== WORK ORDER ==
Return only the lines from the start of the records through the line that contains "Screen dimensions: 695x386", inclusive; leave out all pictures.

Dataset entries
%%
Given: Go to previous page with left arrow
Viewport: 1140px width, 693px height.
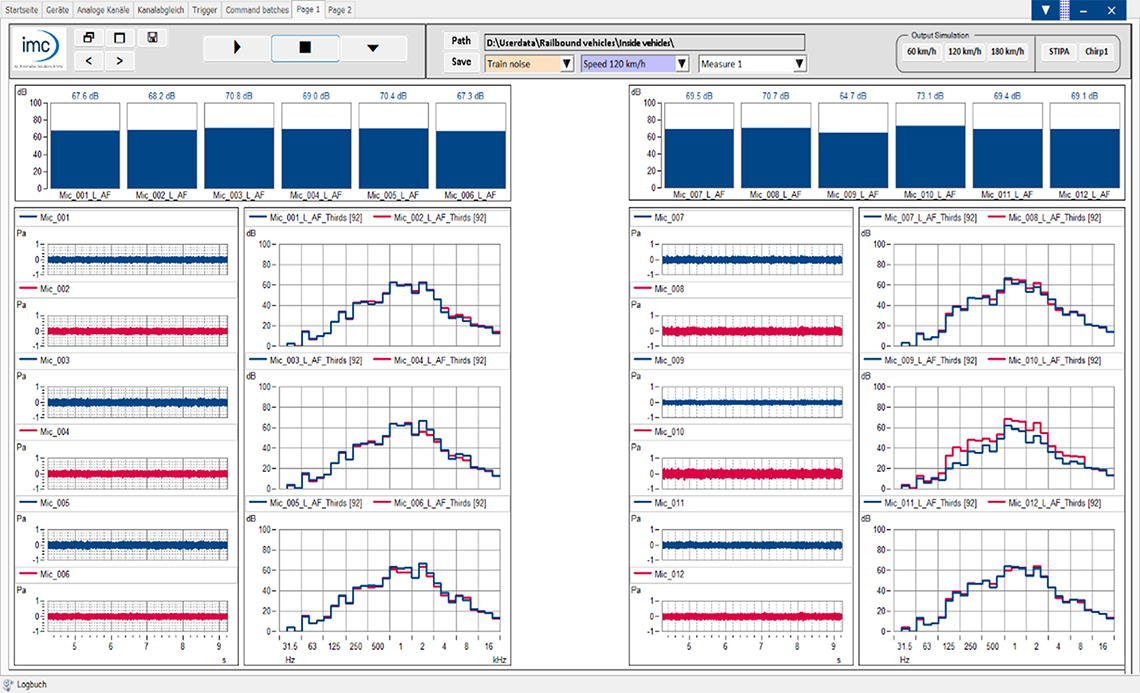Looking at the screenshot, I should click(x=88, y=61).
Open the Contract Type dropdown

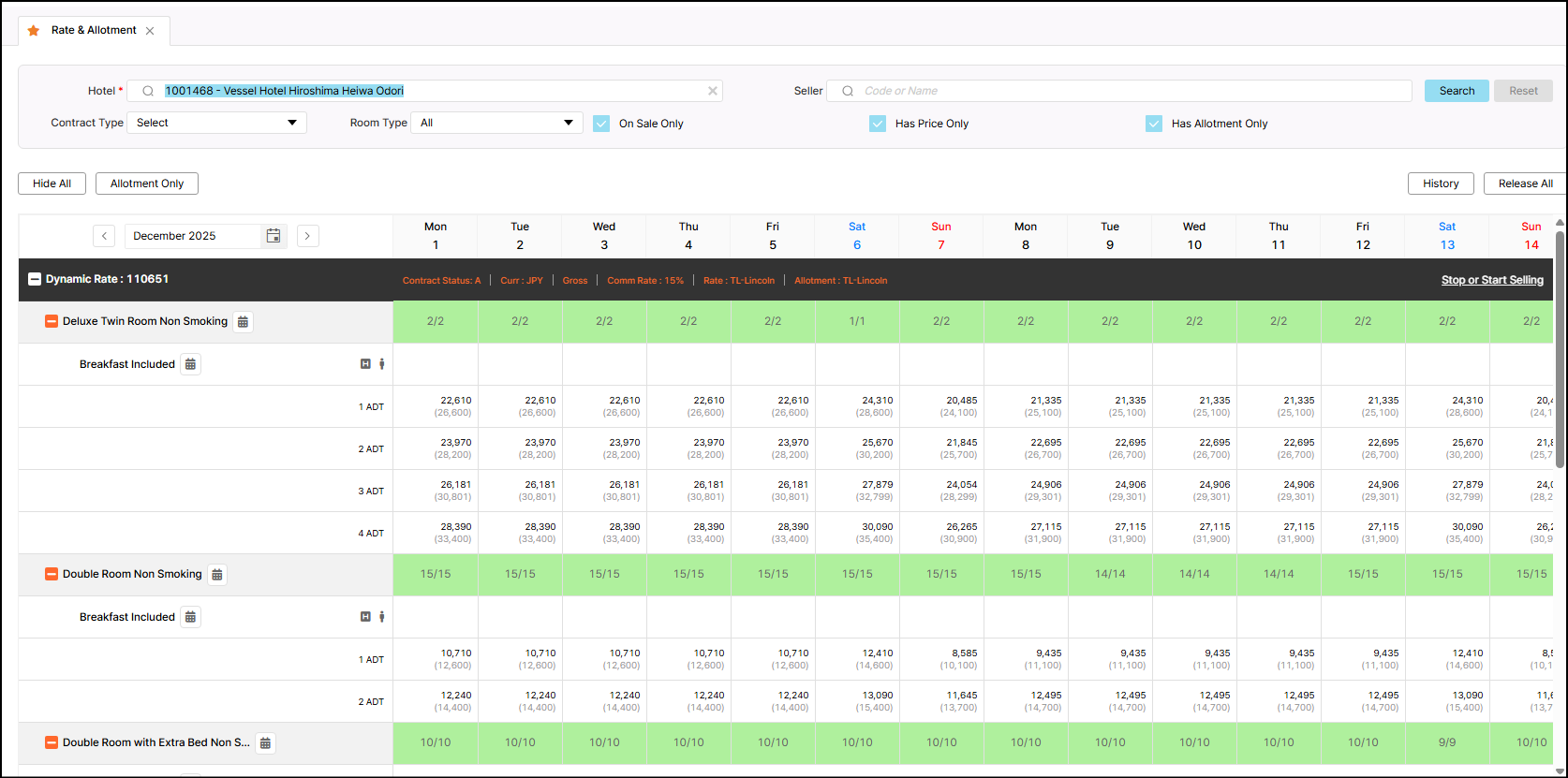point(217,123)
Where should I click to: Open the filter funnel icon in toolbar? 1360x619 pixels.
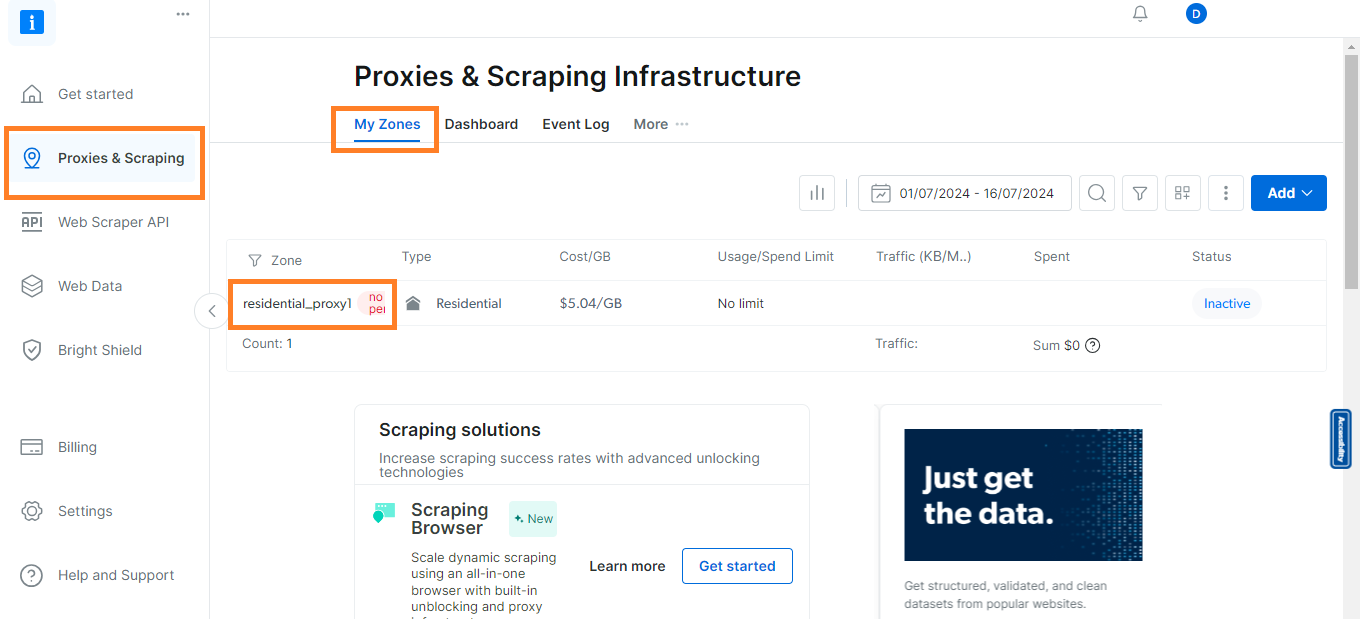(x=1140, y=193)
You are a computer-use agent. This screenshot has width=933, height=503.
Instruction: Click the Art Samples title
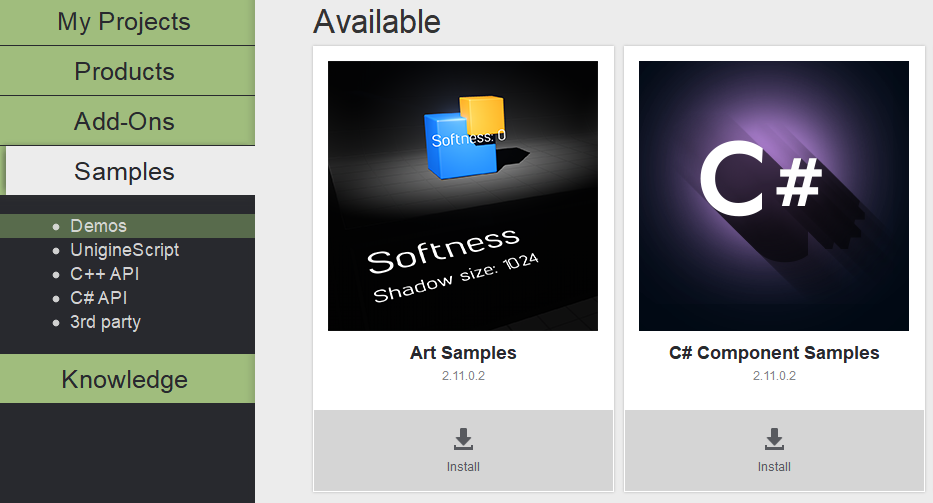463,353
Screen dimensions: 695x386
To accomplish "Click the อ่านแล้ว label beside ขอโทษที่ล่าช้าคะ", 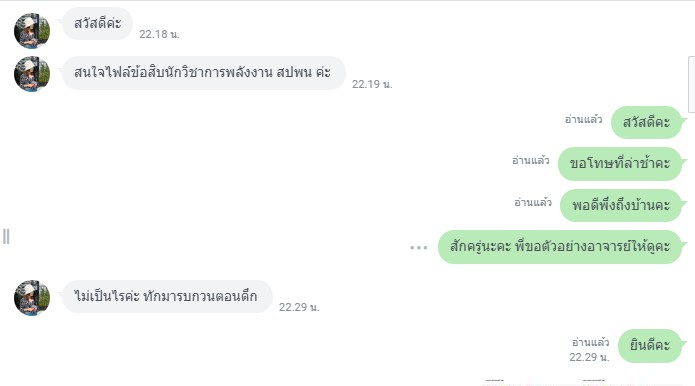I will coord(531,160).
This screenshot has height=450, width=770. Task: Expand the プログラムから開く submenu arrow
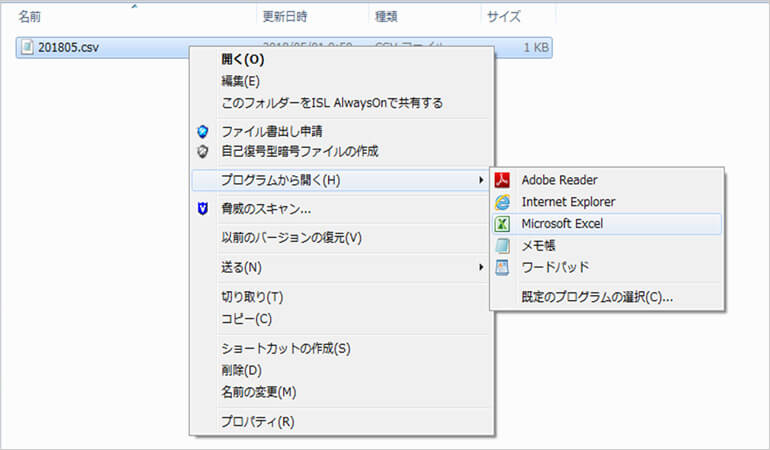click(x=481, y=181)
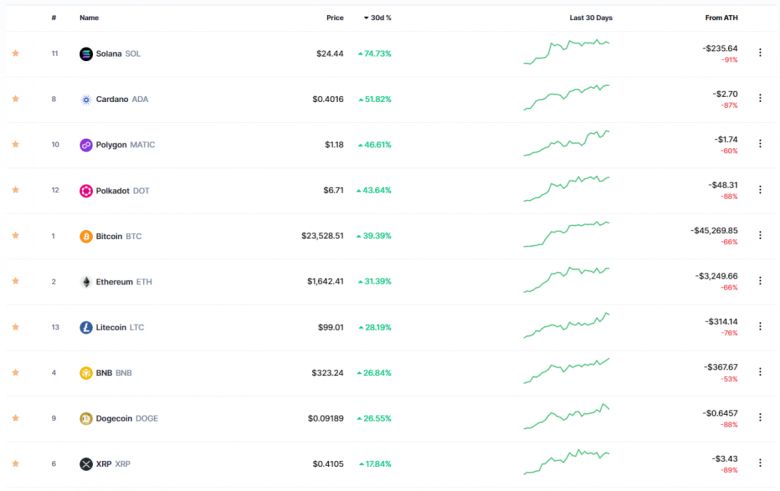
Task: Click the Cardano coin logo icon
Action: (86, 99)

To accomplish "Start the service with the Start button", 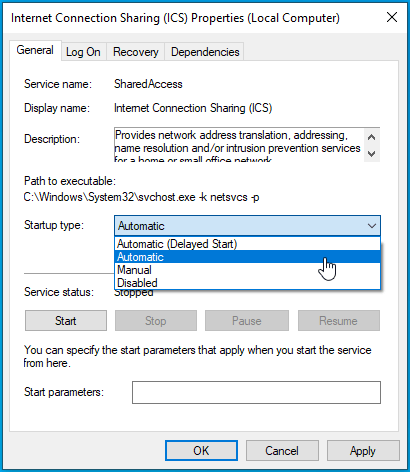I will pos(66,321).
%%
== EXPECTED ANSWER ==
Given: Go to previous page with left arrow
Viewport: 1140px width, 693px height.
Looking at the screenshot, I should click(x=88, y=61).
Open the Contract Type dropdown

point(217,123)
Where should I click to: Open the filter funnel icon in toolbar? 1360x619 pixels.
(x=1140, y=193)
You are a computer-use agent. This screenshot has width=933, height=503.
Instruction: Click the Art Samples title
463,353
Screen dimensions: 695x386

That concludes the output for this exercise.